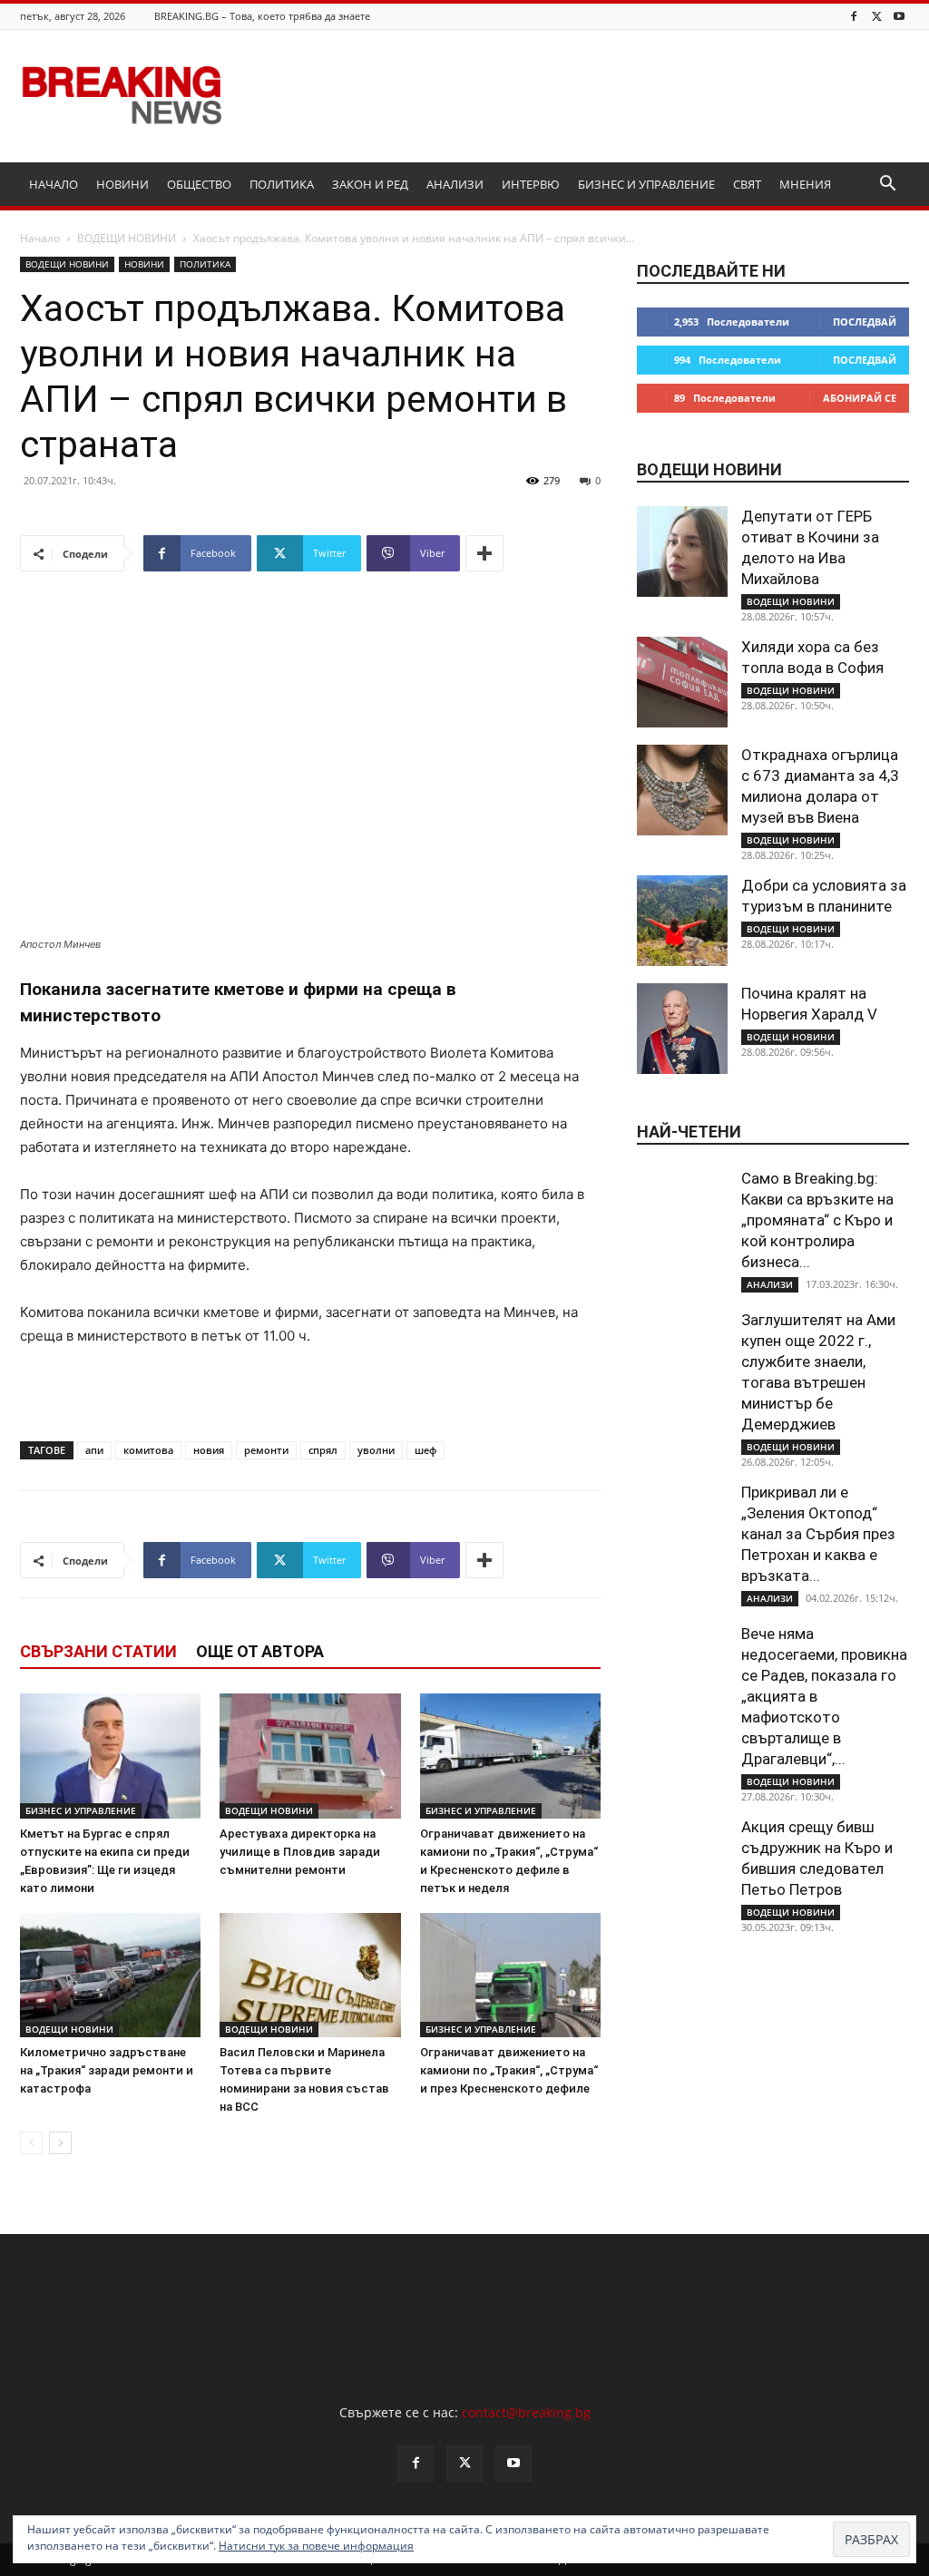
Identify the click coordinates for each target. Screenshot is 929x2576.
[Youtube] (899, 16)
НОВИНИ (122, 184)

==

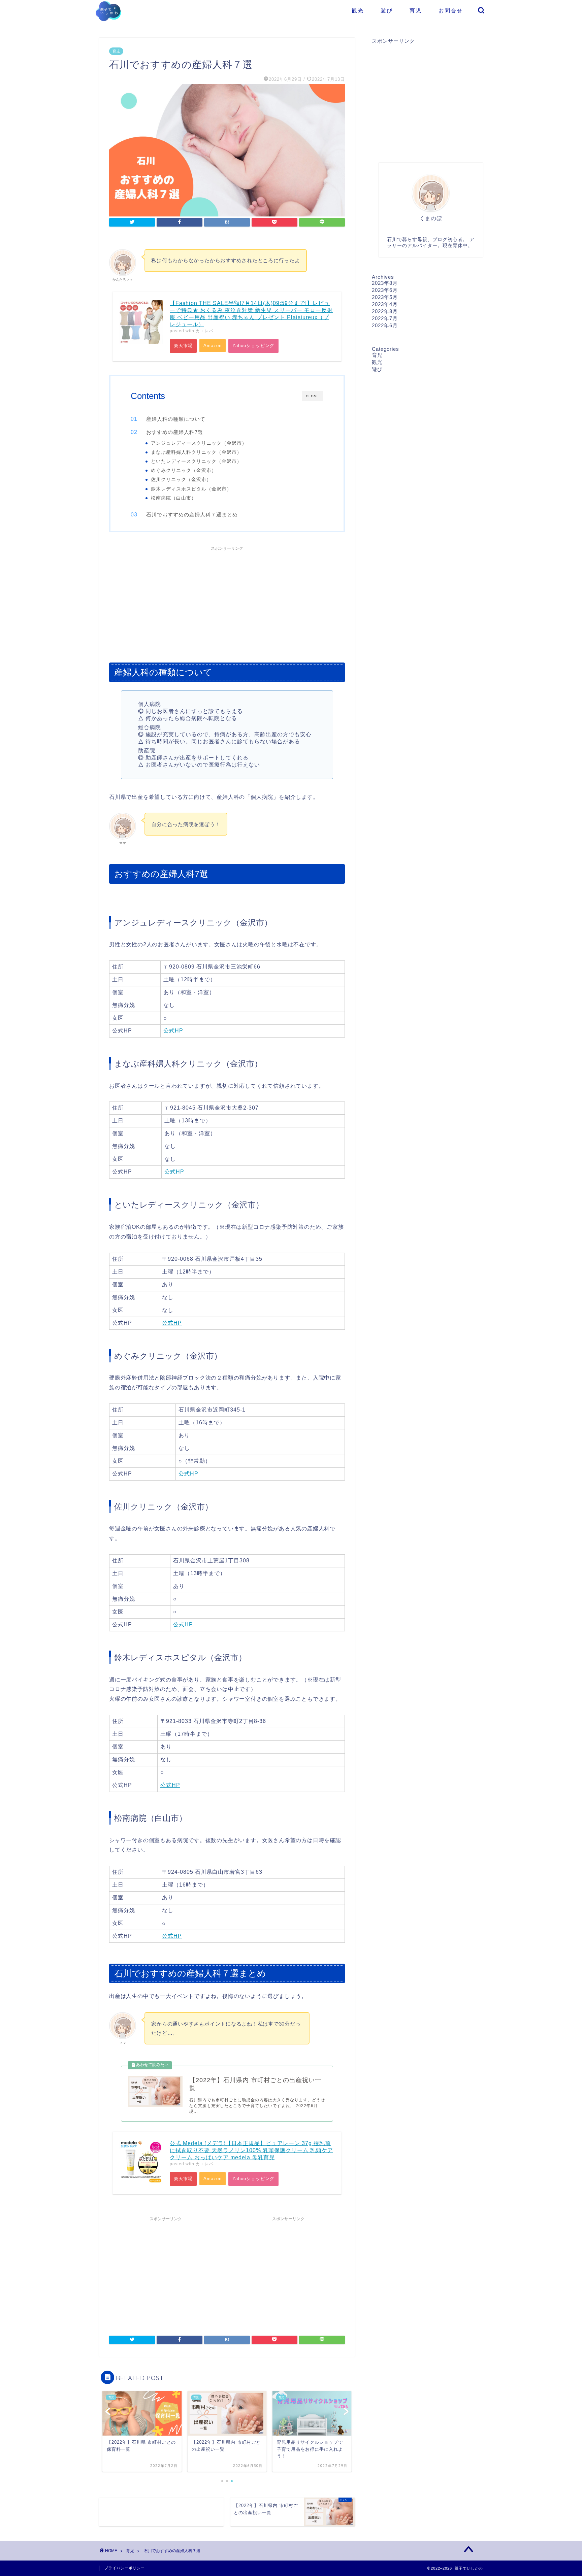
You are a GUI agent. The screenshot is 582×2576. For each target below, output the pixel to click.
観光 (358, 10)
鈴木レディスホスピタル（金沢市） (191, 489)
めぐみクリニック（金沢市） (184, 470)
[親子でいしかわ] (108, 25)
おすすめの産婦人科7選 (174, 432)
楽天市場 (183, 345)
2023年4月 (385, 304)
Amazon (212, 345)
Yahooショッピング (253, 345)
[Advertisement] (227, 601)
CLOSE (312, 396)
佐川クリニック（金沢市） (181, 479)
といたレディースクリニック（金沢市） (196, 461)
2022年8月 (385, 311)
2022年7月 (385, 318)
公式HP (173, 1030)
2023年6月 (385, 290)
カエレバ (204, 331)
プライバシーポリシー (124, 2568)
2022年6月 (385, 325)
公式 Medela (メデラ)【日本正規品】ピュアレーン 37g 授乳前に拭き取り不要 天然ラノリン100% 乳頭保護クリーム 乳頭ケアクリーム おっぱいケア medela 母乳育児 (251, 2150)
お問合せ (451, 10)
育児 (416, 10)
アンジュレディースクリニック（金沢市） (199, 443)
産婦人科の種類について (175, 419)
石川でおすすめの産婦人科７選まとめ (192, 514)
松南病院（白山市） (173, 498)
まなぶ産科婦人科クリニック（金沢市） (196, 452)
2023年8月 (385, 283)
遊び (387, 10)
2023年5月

==

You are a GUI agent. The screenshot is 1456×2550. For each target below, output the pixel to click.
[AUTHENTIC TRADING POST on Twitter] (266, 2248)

● ACTION ITEM: Give the exact lines, and only those, from the line containing "Identify the click" through the line containing "НОВИНИ (122, 184)" in the entries above.

● ANSWER TO THIS EXERCISE:
Identify the click coordinates for each target. Screenshot is 929x2576.
[Youtube] (899, 16)
НОВИНИ (122, 184)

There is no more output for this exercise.